Продолжая прислушиваться к разгоревшемуся спору и видя, что около других двух костров сегваны тоже возбужденно размахивают руками, призывая в свидетели Храмна и Хегга, он очень скоро пришел к выводу, что выбирать ему не из чего и спасти его может только красноречие. Если ему удастся убедить суеверных мореходов в том, что он не колдун, а всего лишь безвредный ученый, путешественник, занятый описанием стран и земель, то все еще может кончиться хорошо.

Если же нет, ежели Демитар в самом деле подкуплен Хономером…

Но об этом лучше было не думать, и, отогнав от, себя образ радостно потирающего руки Избранного Ученика Богов-Близнецов, Эврих поднялся из-за валуна и твердым шагом направился к ближайшему костру. Надобно действовать, пока решимость еще не покинула его и сегваны не пришли к единому мнению о том, как им поступить с тем, кого они, по старинным законам гостеприимства и преломленного хлеба, должны были защищать до последней капли крови, а не предавать в руки давнего недруга.

4

Звезды за окном начали блекнуть, и Хаккари поняла, что заснуть этой ночью ей так и не удастся. Сколько бы ни ворочалась она с боку на бок, сколько бы ни зарывалась носом в пуховую подушку, ее не оставляло ощущение, что низкий потолок вот-вот рухнет и придавит ее, а сложенные из толстых бревен стены начнут рассыпаться, погребая под собой обитателей замка. Напрасно девушка уговаривала себя, что неуклюжее строение это возведено уже более десяти лет назад и не похоже, чтобы время оставило на нем хоть какие-то следы. Напрасно пыталась утешиться мыслью, что Боги Покровители не дадут в обиду безвинного и не пожелают смерти того, кто чтит Великого Духа и обычаи предков.

После шатра, в котором она родилась и выросла, массивный деревянный дом казался ей страшным и душным. Не будучи пугливой, Хаккари тем не менее вздрагивала от каждого скрипа половиц, от каждого шороха. Непривычные запахи заставляли ее морщить короткий вздернутый нос, а выглянув из верхнего окна спальни Канахара, расположенной на третьем, самом верхнем этаже замковой башни, она едва не лишилась чувств.
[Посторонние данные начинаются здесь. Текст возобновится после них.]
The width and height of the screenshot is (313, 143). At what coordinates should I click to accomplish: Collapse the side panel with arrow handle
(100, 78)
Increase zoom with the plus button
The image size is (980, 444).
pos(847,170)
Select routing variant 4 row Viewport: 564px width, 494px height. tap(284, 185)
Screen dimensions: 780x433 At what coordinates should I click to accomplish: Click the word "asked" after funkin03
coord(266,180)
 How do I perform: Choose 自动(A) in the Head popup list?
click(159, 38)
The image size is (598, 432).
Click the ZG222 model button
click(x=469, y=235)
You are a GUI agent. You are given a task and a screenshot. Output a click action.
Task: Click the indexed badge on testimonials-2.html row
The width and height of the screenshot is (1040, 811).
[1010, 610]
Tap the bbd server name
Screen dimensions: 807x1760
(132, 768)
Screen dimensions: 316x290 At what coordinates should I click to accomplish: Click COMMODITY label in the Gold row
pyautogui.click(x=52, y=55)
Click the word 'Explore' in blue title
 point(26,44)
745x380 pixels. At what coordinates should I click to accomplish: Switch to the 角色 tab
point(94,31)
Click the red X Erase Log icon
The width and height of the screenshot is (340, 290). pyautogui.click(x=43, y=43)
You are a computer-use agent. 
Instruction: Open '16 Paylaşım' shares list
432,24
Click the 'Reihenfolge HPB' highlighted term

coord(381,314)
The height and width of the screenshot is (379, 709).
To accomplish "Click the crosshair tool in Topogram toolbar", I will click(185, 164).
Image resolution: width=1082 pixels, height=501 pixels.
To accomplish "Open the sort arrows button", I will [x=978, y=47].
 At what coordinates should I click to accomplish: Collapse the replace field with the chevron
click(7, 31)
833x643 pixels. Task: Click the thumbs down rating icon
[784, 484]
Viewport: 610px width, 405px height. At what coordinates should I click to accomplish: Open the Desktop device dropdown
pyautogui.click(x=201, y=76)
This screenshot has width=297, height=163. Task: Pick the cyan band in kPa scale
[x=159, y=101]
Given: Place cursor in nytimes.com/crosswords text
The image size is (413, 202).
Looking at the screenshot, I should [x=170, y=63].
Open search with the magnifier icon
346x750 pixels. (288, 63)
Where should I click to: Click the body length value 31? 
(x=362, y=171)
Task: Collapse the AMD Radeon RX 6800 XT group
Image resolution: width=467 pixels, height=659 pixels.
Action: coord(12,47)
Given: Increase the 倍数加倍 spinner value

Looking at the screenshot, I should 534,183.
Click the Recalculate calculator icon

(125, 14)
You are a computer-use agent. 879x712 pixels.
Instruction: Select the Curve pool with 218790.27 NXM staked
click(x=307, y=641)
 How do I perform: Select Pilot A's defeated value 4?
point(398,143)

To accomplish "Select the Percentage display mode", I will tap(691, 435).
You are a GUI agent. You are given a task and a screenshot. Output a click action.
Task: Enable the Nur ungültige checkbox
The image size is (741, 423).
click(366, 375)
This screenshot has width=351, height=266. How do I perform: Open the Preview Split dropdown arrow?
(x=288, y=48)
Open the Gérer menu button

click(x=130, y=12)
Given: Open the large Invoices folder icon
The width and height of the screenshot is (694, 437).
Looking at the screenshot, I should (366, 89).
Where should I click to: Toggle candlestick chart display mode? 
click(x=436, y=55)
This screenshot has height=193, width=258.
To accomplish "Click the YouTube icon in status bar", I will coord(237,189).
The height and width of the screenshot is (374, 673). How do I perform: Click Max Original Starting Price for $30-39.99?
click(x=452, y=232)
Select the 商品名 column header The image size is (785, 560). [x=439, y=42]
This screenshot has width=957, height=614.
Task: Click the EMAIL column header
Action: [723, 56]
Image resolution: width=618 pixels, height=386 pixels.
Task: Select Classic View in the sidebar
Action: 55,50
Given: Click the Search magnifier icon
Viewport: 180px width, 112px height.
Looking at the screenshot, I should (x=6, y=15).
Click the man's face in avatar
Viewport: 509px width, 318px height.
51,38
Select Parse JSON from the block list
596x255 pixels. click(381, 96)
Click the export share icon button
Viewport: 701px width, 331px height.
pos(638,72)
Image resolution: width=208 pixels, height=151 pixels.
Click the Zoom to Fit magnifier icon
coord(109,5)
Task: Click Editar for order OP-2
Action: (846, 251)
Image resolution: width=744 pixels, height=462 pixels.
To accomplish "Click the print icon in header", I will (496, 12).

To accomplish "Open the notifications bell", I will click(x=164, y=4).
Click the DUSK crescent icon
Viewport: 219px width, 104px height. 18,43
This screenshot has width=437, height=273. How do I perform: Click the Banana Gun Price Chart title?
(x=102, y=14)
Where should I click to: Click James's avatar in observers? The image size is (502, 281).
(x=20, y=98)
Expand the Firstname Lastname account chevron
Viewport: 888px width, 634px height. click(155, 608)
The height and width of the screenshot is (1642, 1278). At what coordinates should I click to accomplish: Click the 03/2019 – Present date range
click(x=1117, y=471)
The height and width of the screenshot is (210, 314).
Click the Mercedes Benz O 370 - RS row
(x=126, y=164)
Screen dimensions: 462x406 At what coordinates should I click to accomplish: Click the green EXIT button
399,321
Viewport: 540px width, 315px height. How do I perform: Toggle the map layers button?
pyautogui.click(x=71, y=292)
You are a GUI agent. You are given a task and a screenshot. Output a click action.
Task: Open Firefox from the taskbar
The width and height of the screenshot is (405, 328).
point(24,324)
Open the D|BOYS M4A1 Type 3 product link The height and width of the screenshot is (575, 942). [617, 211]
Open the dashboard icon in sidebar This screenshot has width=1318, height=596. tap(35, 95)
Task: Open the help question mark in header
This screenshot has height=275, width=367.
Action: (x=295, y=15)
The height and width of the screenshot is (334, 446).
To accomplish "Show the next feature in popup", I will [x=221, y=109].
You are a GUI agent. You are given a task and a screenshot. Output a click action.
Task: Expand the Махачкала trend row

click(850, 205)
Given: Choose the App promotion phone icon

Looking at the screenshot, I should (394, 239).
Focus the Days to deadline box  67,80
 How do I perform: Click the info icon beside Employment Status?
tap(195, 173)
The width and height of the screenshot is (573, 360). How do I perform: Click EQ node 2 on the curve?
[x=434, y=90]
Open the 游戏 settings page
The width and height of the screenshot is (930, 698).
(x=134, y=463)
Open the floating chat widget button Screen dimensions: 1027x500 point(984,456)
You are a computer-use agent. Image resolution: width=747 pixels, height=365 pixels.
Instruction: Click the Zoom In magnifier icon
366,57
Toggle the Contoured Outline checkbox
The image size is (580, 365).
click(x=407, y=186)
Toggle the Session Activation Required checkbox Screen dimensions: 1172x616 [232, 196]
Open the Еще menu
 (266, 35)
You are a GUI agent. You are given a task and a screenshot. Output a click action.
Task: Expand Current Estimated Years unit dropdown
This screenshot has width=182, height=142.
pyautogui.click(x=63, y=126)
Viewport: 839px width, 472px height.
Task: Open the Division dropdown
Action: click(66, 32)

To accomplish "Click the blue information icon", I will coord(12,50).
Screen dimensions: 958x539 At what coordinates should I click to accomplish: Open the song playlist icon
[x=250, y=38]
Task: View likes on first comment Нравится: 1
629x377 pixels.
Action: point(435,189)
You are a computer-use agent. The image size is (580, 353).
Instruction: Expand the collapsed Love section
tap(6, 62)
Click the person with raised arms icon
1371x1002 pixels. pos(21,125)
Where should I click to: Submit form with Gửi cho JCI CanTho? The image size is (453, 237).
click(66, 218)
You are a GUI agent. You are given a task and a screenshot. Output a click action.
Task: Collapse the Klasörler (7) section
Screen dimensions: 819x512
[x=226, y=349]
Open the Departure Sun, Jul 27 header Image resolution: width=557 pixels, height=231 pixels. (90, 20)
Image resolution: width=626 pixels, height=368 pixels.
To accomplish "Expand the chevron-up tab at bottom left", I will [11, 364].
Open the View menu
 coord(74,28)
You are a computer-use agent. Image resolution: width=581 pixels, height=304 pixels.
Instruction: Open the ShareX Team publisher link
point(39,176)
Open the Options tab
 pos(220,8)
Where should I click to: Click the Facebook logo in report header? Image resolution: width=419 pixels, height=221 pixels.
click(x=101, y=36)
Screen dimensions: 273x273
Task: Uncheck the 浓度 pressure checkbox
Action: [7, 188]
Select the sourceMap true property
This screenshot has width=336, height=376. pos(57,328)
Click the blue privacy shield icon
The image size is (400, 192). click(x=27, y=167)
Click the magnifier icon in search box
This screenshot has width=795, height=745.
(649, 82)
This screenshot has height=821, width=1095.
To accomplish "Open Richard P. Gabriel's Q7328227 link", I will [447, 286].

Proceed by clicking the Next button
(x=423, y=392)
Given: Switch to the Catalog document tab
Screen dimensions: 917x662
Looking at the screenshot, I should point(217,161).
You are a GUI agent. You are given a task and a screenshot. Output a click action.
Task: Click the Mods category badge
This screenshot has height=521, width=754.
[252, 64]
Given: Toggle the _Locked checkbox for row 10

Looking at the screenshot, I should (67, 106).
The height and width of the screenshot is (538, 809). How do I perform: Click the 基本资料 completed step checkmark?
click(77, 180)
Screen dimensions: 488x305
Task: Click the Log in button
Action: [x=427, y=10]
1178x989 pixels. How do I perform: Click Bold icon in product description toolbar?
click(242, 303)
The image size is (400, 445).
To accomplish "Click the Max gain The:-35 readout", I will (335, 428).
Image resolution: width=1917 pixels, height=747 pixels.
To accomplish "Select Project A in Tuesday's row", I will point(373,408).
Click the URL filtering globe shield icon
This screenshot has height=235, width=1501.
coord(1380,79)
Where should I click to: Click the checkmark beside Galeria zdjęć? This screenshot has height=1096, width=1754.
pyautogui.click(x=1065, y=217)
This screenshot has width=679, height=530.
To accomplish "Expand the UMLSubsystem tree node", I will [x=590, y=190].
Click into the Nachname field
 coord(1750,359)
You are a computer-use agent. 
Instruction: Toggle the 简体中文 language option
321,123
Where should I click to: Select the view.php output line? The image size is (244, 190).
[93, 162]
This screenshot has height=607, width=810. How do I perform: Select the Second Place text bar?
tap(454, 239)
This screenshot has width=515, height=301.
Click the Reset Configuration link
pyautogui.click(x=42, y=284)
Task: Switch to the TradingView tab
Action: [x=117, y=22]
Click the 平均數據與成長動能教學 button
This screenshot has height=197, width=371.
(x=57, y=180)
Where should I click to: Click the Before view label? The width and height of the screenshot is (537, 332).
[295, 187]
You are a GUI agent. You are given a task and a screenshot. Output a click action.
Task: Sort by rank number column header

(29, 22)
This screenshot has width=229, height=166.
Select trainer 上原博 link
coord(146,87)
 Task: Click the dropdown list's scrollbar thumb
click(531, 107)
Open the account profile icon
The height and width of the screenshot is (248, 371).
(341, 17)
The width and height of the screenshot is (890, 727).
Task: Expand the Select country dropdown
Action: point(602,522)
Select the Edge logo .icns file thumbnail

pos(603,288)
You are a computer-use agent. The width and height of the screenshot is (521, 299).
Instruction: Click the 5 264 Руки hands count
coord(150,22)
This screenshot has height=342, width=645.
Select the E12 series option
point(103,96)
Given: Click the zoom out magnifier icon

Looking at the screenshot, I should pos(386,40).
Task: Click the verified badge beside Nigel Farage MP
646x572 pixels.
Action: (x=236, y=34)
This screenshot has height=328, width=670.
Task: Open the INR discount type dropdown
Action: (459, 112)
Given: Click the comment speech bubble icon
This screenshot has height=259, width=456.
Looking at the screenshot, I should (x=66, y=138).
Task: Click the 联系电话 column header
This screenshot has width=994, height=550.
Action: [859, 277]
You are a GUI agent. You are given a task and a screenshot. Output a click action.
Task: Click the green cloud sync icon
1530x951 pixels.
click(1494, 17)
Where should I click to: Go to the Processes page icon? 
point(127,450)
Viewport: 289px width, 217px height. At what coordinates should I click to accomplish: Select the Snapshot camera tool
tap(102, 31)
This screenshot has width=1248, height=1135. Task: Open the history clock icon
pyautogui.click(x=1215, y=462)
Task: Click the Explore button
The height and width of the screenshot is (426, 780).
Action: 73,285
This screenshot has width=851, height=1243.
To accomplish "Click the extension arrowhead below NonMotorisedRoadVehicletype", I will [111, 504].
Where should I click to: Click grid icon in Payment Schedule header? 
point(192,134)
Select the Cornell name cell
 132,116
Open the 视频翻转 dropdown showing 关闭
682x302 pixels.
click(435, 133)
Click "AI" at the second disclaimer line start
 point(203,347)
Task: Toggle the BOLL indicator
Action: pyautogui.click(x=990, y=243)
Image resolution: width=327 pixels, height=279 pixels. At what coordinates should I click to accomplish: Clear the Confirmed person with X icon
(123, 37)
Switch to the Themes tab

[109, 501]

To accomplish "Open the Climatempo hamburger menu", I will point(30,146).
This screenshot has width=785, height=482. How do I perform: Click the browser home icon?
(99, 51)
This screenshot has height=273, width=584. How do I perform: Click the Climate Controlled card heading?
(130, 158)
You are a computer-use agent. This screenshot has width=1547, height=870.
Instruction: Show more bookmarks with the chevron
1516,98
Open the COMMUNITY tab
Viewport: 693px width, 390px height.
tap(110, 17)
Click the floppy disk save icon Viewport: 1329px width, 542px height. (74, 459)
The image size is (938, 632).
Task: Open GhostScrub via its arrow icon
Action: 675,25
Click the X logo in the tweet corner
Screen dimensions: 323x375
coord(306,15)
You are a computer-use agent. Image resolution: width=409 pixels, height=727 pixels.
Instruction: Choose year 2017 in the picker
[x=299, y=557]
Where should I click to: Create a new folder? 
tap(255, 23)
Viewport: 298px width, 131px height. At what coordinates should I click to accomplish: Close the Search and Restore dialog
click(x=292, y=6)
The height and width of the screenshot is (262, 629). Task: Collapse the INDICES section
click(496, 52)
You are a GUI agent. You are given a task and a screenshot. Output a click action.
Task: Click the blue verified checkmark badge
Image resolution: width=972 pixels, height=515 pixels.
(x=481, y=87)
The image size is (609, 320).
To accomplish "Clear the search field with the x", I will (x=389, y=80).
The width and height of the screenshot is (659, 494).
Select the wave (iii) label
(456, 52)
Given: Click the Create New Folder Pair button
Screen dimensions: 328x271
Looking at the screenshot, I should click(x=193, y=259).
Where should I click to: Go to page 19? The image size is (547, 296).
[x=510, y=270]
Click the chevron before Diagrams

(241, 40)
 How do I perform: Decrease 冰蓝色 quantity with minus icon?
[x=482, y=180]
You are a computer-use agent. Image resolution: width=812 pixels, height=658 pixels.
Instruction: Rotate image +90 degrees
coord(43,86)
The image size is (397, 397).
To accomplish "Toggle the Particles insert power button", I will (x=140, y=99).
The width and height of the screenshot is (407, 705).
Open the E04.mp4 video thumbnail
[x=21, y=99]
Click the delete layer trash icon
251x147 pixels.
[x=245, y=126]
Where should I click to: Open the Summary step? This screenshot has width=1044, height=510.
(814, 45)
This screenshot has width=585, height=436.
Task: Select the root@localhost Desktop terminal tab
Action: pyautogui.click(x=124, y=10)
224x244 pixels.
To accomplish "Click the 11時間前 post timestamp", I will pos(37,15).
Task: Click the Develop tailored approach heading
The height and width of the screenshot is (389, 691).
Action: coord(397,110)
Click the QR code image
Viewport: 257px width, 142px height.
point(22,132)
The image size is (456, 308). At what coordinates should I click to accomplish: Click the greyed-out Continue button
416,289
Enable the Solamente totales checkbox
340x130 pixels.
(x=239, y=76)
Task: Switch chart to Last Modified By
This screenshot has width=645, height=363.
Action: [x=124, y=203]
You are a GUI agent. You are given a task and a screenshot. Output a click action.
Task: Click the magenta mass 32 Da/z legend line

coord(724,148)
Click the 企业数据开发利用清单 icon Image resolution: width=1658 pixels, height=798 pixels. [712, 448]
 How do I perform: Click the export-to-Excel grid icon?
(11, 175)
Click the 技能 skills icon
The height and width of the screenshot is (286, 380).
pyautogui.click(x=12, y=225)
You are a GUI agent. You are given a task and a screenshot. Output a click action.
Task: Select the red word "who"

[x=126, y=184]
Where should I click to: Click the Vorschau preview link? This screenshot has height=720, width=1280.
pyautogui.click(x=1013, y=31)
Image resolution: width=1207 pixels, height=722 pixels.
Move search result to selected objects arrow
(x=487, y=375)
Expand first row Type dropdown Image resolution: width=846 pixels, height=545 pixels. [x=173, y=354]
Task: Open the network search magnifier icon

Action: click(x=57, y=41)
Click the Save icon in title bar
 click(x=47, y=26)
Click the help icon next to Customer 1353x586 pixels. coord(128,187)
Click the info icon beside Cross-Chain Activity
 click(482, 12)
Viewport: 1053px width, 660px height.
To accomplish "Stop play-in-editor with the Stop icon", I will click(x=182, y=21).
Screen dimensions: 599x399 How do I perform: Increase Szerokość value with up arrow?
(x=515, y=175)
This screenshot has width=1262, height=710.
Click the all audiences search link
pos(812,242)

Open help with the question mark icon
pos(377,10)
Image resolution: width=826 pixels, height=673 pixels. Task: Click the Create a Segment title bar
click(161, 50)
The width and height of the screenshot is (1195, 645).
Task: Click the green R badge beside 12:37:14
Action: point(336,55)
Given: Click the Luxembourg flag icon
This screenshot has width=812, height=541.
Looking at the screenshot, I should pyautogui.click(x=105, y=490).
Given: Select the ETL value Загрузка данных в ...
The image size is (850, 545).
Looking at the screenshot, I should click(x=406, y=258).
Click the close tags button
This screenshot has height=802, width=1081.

Трое суток, проведенных в мужнином доме после шумной свадьбы, устроенной ее сводным братом, чтобы породниться с кунсом Канахаром, показались Хаккари нескончаемо долгими, а при мысли о том, что здесь ей предстоит провести всю свою жизнь, девушка чувствовала, как глаза наполняются слезами, а душа погружается в пучину безысходности. Разметавшись на огромном ложе и скинув с себя жаркое одеяло, она пыталась найти утешение в воспоминаниях, но прежнюю ее жизнь в шатре Тамгана тоже нельзя было назвать счастливой. До недавнего времени сводный брат относился к ней, как к досадной обузе, и старался не замечать, за исключением тех редких случаев, когда мог надеяться извлечь из ее существования хоть какую-то пользу. Хаккари не винила в этом Тамгана — нанг племени вправе был рассчитывать, что с ее помощью ему удастся избавиться хотя бы от малой толики одолевавших его забот. Но замухрышке-сестре никак не удавалось оправдать его ожиданий, и два года назад, после того как Фукукан вместо Хаккари взял в жены Тайтэки — дочь нанга майганов, — Тамган окончательно разочаровался в сестре и был крайне изумлен, когда куне сегванов пожелал ввести ее в свой дом.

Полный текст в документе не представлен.